Беглецы не на японцев рассчитывали, а на японские рыбачьи баркасы. Немало баркасов и шхун стояло на приколе у берега. А губернатор Мацмая простер свое благоволение до того, что дозволил пленникам (разумеется, под стражей) дальние прогулки. Уходить днем и, как говорится, «на рывок» было безумием. Однако осмотреться во время прогулок можно было бы и нужно. Бежать следовало ночью, из тюрьмы. Захватить суденышко, выскочить в море – поминай как звали… Гибель возможна? Да, очень возможна. Но, рассуждал капитан «Дианы», «гораздо лучше погибнуть в море, на той стихии, которой мы посвятили всю жизнь свою и где ежегодно погибает множество наших собратий, нежели вечно томиться в неволе и умереть в тюрьме».

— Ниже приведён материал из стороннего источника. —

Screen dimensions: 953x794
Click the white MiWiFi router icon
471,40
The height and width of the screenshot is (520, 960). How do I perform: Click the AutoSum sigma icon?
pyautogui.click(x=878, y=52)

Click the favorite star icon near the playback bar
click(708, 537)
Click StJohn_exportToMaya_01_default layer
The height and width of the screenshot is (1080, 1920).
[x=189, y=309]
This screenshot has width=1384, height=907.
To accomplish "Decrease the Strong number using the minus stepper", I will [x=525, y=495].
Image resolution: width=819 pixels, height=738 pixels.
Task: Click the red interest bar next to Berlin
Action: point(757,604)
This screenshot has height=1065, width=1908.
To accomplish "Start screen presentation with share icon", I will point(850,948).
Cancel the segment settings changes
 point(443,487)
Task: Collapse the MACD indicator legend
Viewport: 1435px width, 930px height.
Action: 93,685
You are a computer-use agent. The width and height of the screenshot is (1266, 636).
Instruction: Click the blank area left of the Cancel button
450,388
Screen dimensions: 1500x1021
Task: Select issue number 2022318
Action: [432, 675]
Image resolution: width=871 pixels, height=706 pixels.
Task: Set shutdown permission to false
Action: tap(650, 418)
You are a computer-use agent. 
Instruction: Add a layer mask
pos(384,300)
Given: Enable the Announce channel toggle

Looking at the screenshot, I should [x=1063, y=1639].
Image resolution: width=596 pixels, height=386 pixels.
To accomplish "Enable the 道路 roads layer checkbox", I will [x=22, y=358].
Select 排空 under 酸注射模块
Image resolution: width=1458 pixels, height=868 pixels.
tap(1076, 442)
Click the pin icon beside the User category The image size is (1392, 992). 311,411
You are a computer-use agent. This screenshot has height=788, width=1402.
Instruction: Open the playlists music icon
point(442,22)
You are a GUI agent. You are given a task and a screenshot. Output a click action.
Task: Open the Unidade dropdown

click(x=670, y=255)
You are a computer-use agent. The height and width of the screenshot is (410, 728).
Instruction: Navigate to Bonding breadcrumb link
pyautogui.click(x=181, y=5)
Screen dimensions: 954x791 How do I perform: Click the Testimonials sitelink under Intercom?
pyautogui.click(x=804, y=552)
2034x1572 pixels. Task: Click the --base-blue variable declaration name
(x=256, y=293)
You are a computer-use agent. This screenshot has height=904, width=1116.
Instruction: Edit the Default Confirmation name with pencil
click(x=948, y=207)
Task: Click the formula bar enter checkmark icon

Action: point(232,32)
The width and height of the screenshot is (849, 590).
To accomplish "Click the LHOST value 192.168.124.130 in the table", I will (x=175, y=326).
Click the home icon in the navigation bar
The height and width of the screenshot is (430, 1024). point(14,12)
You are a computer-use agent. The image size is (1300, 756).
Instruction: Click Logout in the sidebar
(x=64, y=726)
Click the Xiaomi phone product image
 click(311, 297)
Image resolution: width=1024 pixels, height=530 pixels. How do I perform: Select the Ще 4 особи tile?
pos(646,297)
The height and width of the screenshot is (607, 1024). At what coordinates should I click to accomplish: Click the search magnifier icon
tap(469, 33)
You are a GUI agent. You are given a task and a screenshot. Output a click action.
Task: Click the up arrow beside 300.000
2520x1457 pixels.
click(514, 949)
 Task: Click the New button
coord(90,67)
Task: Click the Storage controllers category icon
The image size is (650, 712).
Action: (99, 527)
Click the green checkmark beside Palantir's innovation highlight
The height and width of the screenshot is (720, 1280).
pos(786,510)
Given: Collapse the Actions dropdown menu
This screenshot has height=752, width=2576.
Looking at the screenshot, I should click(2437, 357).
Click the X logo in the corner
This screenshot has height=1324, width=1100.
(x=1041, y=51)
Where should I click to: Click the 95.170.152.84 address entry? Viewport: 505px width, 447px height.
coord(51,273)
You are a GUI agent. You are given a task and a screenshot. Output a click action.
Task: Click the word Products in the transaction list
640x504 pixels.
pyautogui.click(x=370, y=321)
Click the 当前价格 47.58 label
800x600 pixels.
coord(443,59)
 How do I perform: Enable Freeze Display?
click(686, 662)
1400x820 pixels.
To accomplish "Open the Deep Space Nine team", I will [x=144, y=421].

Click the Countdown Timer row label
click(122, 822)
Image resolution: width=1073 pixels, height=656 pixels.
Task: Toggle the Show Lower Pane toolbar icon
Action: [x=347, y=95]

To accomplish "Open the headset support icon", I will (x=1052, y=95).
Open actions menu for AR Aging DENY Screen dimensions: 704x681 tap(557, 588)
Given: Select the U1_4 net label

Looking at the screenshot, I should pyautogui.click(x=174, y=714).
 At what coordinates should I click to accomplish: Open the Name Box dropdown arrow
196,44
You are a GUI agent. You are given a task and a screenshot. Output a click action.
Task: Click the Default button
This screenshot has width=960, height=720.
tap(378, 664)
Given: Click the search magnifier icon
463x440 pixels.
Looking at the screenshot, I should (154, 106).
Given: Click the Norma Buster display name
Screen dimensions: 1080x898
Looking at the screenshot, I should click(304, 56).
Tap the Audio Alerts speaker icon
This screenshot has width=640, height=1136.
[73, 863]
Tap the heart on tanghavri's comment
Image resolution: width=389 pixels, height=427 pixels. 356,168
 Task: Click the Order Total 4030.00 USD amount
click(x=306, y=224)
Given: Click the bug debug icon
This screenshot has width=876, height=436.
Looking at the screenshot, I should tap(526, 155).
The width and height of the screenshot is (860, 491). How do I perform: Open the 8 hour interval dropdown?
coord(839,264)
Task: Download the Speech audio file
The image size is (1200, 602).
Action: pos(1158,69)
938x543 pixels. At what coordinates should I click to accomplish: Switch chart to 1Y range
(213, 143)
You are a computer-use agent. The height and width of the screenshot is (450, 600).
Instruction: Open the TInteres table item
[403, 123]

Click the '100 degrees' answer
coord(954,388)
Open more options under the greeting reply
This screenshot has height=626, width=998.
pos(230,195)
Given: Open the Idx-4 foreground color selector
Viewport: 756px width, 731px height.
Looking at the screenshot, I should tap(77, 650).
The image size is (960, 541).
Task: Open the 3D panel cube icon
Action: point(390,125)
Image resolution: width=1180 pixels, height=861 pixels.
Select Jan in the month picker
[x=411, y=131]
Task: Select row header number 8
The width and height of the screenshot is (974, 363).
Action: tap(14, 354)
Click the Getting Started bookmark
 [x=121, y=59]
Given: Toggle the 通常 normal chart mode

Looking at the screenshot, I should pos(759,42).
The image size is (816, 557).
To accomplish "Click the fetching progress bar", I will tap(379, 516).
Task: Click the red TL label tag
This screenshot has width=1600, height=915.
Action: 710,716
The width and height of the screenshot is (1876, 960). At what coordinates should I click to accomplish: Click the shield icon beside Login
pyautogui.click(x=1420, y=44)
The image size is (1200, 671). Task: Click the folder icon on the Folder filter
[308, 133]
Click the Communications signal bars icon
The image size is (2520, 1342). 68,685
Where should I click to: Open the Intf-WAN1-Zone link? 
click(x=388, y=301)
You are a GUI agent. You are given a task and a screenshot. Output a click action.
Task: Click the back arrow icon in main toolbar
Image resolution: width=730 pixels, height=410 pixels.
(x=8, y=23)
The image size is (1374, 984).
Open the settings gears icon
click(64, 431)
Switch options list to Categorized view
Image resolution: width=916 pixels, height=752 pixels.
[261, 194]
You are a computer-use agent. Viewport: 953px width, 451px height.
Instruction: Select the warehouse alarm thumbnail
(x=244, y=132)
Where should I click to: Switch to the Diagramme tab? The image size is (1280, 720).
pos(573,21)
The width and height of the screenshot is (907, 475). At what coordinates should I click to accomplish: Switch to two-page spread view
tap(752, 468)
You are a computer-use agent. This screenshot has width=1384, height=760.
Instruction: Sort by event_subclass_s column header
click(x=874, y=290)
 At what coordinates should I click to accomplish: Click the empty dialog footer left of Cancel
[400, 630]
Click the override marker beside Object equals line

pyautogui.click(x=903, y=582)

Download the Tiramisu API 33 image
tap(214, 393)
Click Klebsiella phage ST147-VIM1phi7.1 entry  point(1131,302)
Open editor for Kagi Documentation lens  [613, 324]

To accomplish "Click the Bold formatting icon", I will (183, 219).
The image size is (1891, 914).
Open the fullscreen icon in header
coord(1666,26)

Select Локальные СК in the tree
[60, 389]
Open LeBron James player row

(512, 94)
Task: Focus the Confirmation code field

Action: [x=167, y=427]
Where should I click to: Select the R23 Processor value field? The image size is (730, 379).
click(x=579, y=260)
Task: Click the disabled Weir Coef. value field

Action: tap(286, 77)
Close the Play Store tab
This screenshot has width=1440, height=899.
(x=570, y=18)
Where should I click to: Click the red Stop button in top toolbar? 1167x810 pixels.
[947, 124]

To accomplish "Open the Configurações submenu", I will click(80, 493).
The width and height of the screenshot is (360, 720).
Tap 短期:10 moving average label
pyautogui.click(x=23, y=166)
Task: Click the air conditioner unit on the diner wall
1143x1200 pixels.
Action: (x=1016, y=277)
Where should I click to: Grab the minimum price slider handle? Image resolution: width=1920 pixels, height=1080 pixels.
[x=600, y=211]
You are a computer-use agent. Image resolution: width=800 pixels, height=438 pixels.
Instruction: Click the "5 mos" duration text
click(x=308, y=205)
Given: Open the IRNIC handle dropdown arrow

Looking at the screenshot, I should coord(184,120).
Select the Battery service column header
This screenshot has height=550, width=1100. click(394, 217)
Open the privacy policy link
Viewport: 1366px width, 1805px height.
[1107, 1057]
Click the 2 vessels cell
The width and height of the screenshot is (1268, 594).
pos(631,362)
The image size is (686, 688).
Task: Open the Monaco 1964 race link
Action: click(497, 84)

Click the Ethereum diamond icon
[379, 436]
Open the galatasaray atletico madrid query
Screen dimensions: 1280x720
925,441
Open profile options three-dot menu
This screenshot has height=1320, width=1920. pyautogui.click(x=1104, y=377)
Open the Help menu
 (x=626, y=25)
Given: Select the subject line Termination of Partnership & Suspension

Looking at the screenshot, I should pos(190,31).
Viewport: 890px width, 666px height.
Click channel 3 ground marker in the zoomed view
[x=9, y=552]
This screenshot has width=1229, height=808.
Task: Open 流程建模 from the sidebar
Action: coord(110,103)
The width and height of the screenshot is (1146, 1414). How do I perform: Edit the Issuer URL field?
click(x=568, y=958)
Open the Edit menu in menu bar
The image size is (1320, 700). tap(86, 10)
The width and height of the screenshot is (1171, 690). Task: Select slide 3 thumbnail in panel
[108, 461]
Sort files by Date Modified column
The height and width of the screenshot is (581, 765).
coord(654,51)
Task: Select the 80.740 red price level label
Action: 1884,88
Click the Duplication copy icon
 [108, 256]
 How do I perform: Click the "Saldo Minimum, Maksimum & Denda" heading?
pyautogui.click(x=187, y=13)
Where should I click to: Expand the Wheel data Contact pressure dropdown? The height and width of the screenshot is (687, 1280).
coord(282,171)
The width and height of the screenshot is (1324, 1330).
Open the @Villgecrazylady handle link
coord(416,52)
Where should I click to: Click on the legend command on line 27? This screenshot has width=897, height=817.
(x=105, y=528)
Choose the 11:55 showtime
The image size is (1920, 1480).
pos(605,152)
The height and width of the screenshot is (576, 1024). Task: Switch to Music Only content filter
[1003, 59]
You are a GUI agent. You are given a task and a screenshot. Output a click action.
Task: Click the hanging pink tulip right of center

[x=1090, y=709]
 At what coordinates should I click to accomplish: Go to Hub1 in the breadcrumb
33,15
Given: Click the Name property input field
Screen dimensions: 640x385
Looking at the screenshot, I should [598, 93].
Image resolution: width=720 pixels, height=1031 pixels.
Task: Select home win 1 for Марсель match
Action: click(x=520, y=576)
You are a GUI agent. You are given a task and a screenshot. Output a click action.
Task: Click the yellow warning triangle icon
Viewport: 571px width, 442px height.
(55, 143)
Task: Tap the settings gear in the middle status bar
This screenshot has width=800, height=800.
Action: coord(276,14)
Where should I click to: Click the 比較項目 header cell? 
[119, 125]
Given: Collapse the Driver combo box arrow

План от своих не скрывали, обсуждая подробности, частности, и матросы были ровней офицерам в этих обсуждениях. Колебались, открыться ль айну-толмачу? Наконец и Алексея Максимовича пригласили участвовать в опасном предприятии. Курилец побелел. Собравшись с духом, ответил достойно:

– Я такой же русский, как и вы. У нас один бог, один государь. Худо ли, хорошо ли, но куда вы, туда и я. В море ли утонуть, или японцы убьют нас, вместе все хорошо. Спасибо, что вы меня не оставляете, а берете с собою.

Вот так сказал «дикий» островитянин. А мичман Мур отпраздновал труса. Нет, он не двинется с места, он и пальцем не шевельнет.

Отказ отказу рознь. Тяжелораненые остаются в расположении врага, не желая быть в тягость своим. Мур не только оставался в расположении, но и в распоряжении врага. Во всяком случае, близко к тому. Он выказывал японцам подчеркнутую почтительность, граничащую с заискиванием. Напротив, с товарищами был раздражителен, подчас не просто груб, а вызывающе груб.

Головнин порывался взять с мичмана рыцарскую клятву хранить молчание о замыслах соотечественников. Матросы по своей мужицкой простоте воспротивились: их благородие наобещает с три короба, да после, глядишь, продаст, как Иуда. Василий Михайлович уступил. Не на шканцах, не перед строем – не то положение: «…невозможно повелевать, а должно уговаривать, соглашать и уважать мнение каждого». Стакнулись вот на чем: таиться от Мура, внушать ему – мы, мол, одумались, угомонились.

К досаде Головнина и штурмана Хлебникова, к негодованию матросов, мичман с каждым днем «прогрессировал».